═════ Available data

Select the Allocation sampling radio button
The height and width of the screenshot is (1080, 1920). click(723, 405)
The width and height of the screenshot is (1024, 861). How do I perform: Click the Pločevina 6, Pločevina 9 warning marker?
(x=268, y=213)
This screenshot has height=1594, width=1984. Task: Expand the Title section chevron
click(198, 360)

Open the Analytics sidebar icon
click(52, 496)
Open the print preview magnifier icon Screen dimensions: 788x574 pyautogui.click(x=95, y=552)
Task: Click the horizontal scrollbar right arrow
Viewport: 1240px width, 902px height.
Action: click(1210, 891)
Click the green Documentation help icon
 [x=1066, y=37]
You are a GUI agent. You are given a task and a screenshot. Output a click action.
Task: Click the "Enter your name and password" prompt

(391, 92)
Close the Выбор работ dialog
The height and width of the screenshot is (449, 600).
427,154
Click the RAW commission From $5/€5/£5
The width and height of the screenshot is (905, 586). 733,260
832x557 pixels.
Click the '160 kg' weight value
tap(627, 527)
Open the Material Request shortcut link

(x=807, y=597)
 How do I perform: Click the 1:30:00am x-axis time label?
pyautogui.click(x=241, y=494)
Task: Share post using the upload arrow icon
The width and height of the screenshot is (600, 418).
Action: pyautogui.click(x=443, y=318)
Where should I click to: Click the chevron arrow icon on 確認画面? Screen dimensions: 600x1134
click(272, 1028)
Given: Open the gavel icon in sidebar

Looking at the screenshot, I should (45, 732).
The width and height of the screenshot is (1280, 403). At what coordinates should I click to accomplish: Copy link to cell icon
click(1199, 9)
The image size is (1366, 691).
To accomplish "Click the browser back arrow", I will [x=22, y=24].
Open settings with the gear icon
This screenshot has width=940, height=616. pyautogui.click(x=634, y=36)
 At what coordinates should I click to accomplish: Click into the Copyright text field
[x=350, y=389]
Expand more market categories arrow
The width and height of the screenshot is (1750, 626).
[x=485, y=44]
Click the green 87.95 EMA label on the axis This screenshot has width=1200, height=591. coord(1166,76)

══════════

Problem to solve:
Output, exactly and with no other text, the line that contains "The width and height of the screenshot is (1750, 626)." and all lines from there to the end of the records.

Solution to the exercise:
The width and height of the screenshot is (1750, 626).
[x=485, y=44]
Click the green 87.95 EMA label on the axis This screenshot has width=1200, height=591. coord(1166,76)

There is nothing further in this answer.